● Work task: Restate, word for word, each entry that follows, but skip its pictures.

Provided data Block Start

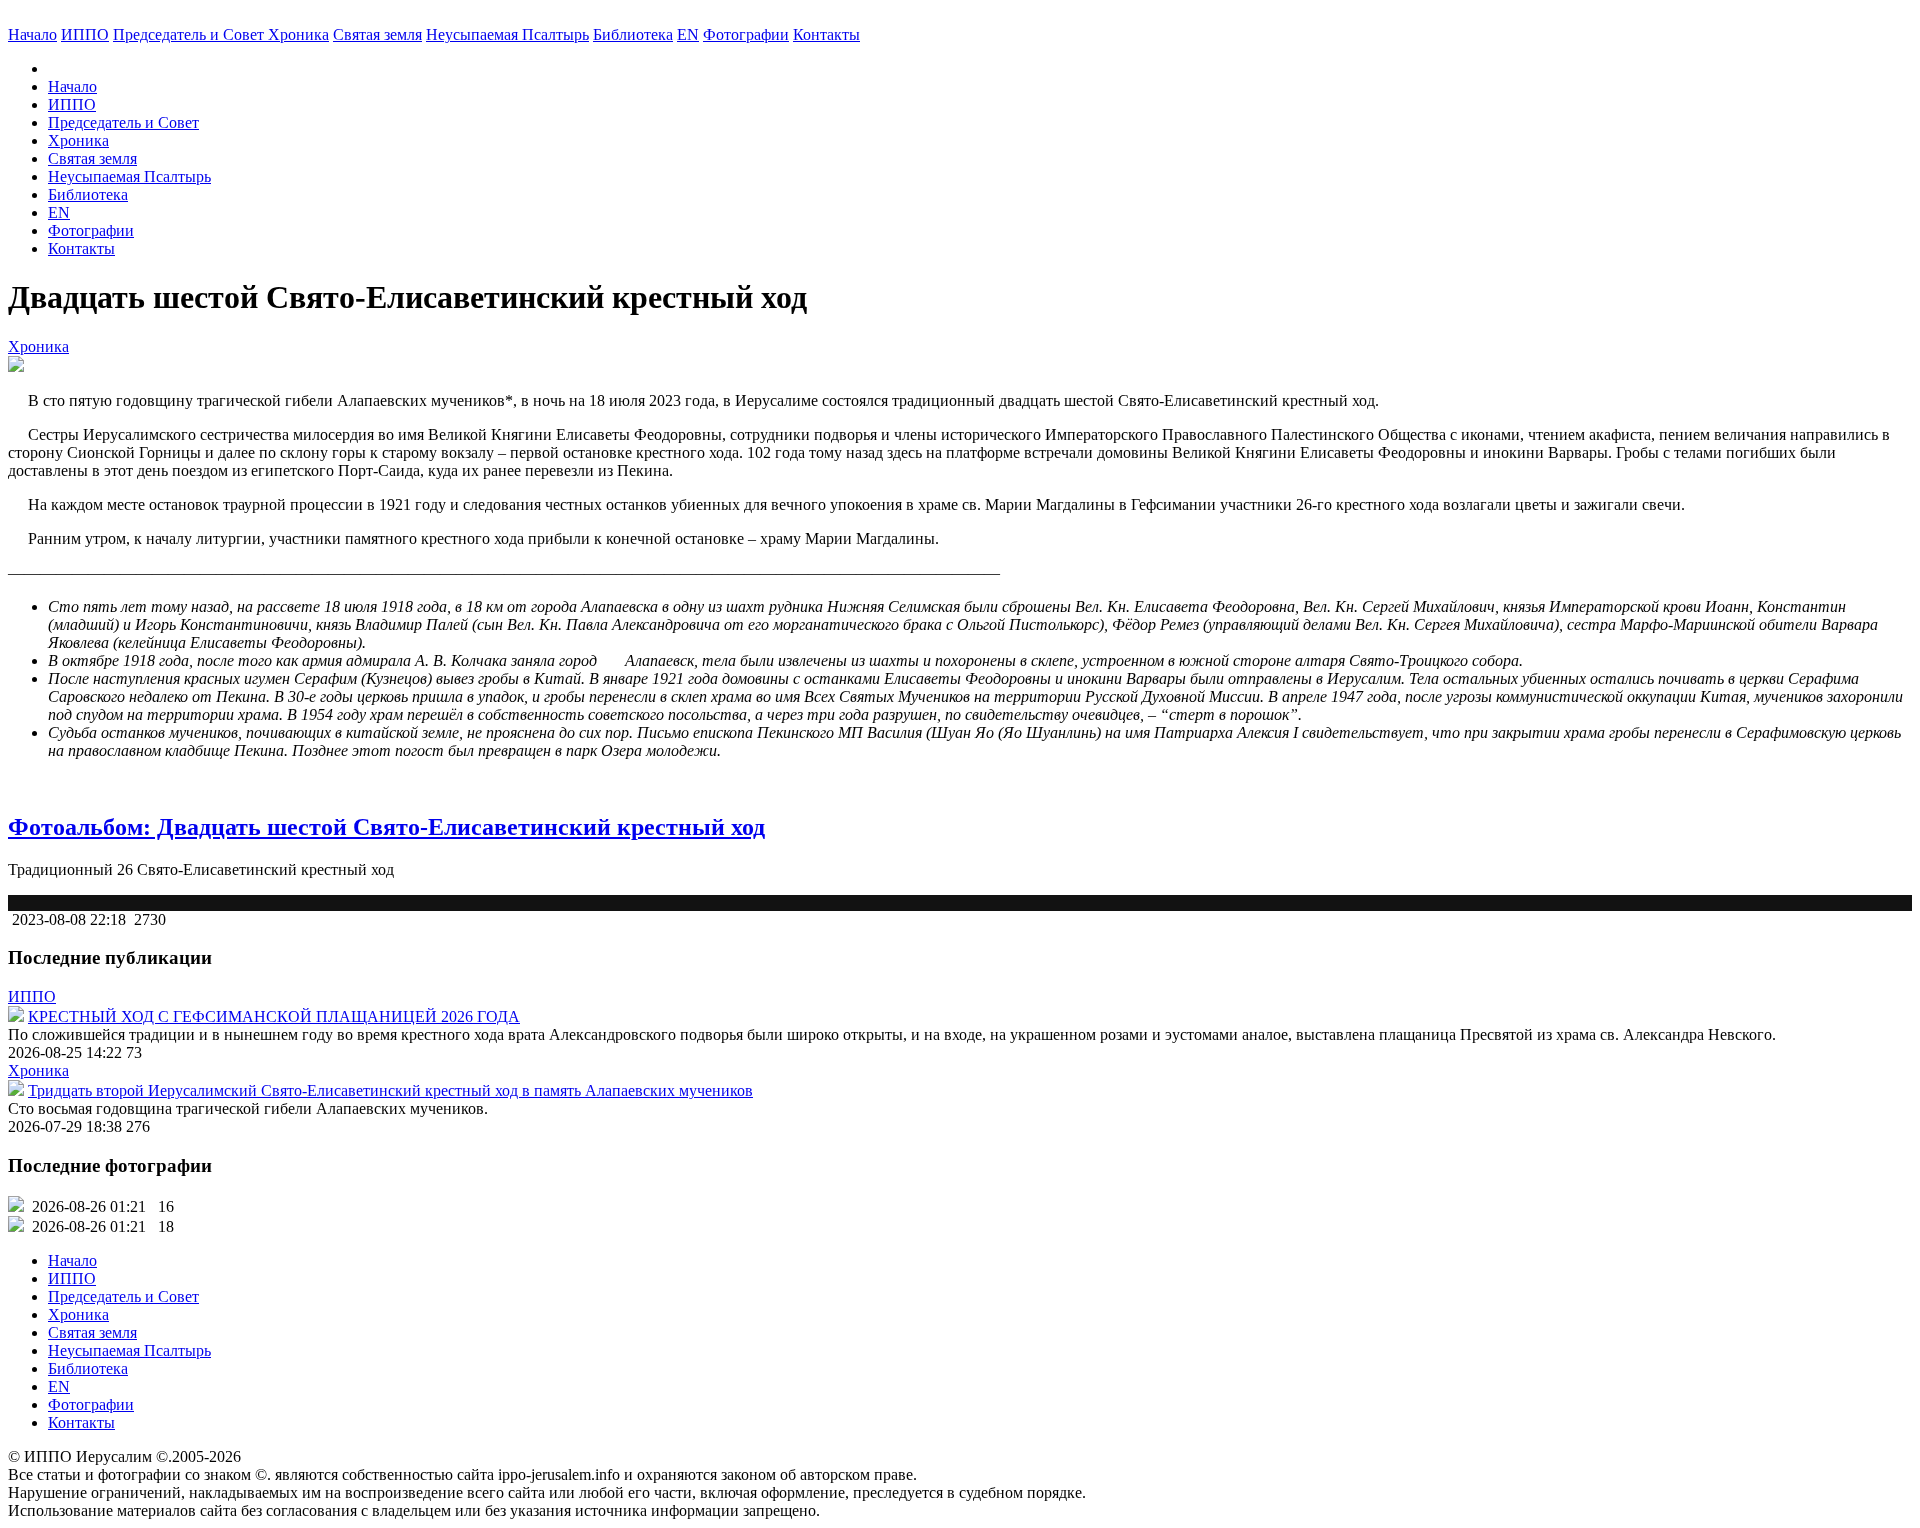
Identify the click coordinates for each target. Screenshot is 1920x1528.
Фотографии (91, 230)
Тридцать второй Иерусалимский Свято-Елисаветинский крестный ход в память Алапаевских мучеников (390, 1090)
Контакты (81, 248)
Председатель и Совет (190, 34)
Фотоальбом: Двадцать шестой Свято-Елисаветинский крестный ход (386, 827)
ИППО (85, 34)
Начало (32, 34)
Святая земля (377, 34)
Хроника (298, 34)
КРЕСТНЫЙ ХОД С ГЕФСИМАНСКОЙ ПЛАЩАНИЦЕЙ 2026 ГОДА (274, 1016)
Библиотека (633, 34)
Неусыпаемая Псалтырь (507, 34)
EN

Provided data Block End

● Your response:
Identify the click coordinates for each target. Screenshot is 1920x1528.
Фотографии (91, 230)
Тридцать второй Иерусалимский Свято-Елисаветинский крестный ход в память Алапаевских мучеников (390, 1090)
Контакты (81, 248)
Председатель и Совет (190, 34)
Фотоальбом: Двадцать шестой Свято-Елисаветинский крестный ход (386, 827)
ИППО (85, 34)
Начало (32, 34)
Святая земля (377, 34)
Хроника (298, 34)
КРЕСТНЫЙ ХОД С ГЕФСИМАНСКОЙ ПЛАЩАНИЦЕЙ 2026 ГОДА (274, 1016)
Библиотека (633, 34)
Неусыпаемая Псалтырь (507, 34)
EN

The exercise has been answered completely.